Since Toyota's pioneering work on polymer layered silicate nanocomposites, a great deal of research has been carried out in this field over the past decade. With the addition of a very small amount of nanofiller into the polymer matrix, these nanocomposites exhibit substantial increase in many physical properties, including mechanical properties (tensile modulus and strength, flexural modulus, and strength), thermal stability, flame retardance, and barrier resistance. Smectite clays, such as montmorillonite (MMT), are of particular interest because they offer a high aspect ratio (10–1000) and a high surface area. Montmorillonite is hydrophilic in nature, which hinders the homogeneous dispersion in the organic polymer phase. Ion exchange of the interlayer inorganic cations (Na+, Ca2+) with organic cation renders the hydrophilic clay surface organophilic. The reduction in surface energy improves the wetting characteristics of the clay surface with polymers or monomers.
From the structural point of view, two idealized polymer/clay nanocomposites are possible: intercalated and exfoliated. Intercalation results from the penetration of polymer chains into the interlayer region and interlayer expansion. Usually the ordered layer structure is preserved and can be detected by X-ray diffraction (XRD). By contrast, exfoliation involves extensive polymer penetration and silicate crystallites delamination, and the individual nanometer-thick silicate platelets are randomly dispersed in the polymer matrix. Exfoliated nanocomposites; usually provide the best property enhancement due to the large aspect ratio and surface area of the clay.
Melt intercalation and in-situ polymerization are the two most common ways of preparing polymer/clay nanocomposites. Melt intercalation involves the mixing of clay with a molten polymer matrix. The layer separation, especially exfoliation, depends on the establishment of favorable interactions between the polymer and the clay surface and the subsequent system energy reduction. In-situ polymerization involves monomer intercalation followed by polymerization. By tailoring the interaction between the monomer, the surfactant, and the clay surface, the exfoliated nanocomposites (nylon-6,2 poly(ε-caprolactone), and epoxy) were successfully synthesized via ring-opening polymerization. The functional group in the organic cation can catalyze intralayer polymerization and facilitate layer separation.

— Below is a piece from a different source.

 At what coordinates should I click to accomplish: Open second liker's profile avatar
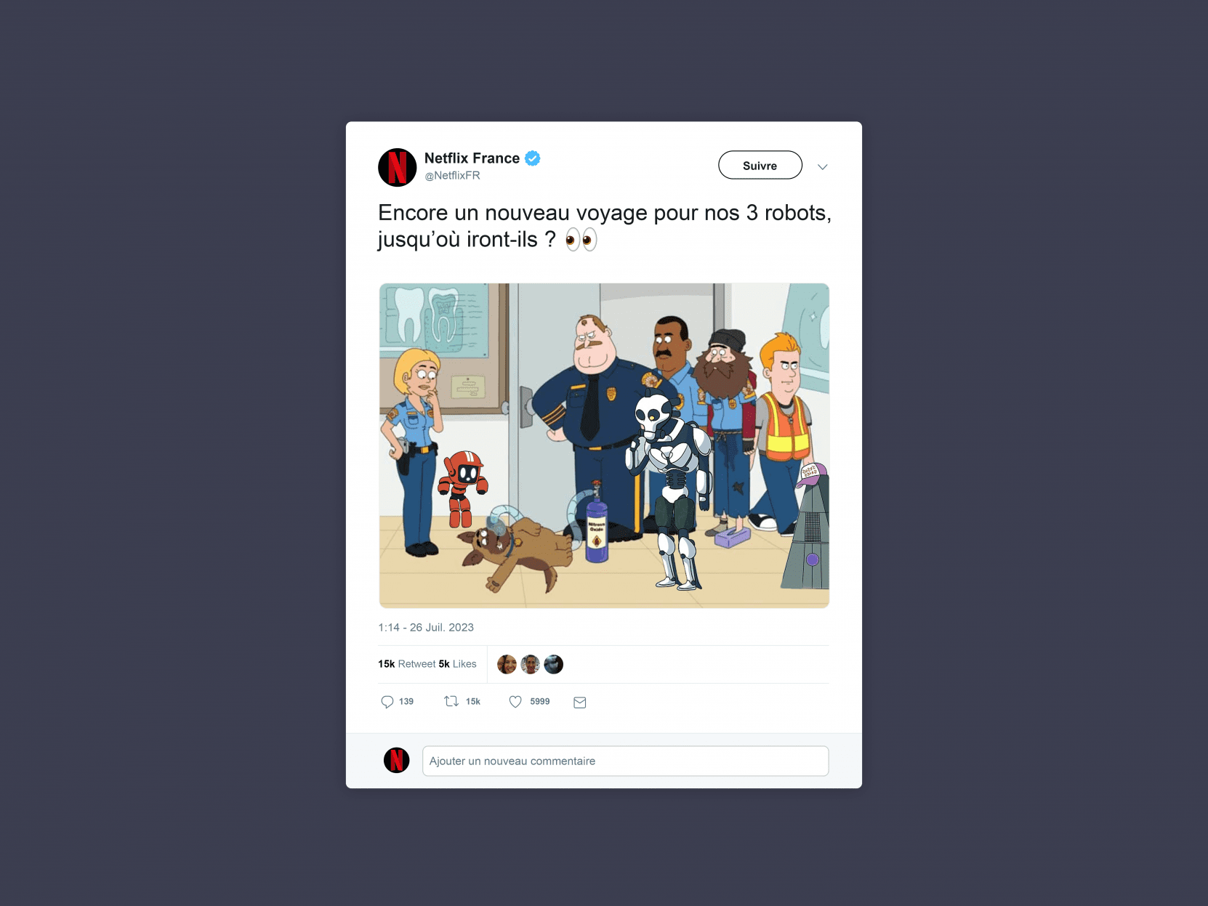click(x=531, y=664)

Many thermoplastic polymers are produced by free radical polymerization using vinyl monomers, and the reaction adopts distinctly different mechanisms as compared to ring-opening polymerization. Polymerization is usually carried out in the presence of initiators. It is therefore necessary to investigate the interaction between the monomer, the initiator, and the modified clay surface in a systematic manner. Intercalated polymethyl methacrylate (hereinafter referred to as “PMMA”) and polystyrene (hereinafter referred to as “PS”) nanocomposites have been synthesized through either emulsion or bulk polymerization. It was found that the structural affinity between the styrene monomer and the organic cation played an important role in the PS/clay hybrid structure. Improved dispersion of clay in the PMMA/clay nanocomposites was obtained when methyl methacrylate (hereinafter referred to as “MMA”) was co-intercalated and copolymerized with lauryl methacrylate (LMA). The authors attribute this improvement to a better compatibility of LMA with the organic cation functionalized clay surface. Efforts have also been made to anchor a living free radical polymerization (LFRP) initiator in the interlayer region to improve the intralayer polymerization rate, to achieve an exfoliated PS nanocomposite. Recently, a more conventional initiator, 2,2′-azo(isobutylamidine hydrochloride), was immobilized in the interlayer region to yield exfoliation of clay in the PMMA matrix, using suspension polymerization. Exfoliation of clay in PMMA was also reported in the emulsion polymerization. Our work focuses on the synthesis of exfoliated PMMA and PS/clay nanocomposites via bulk polymerization. The effects of monomer, initiator, and clay surface modification on the structure of nanocomposites are investigated.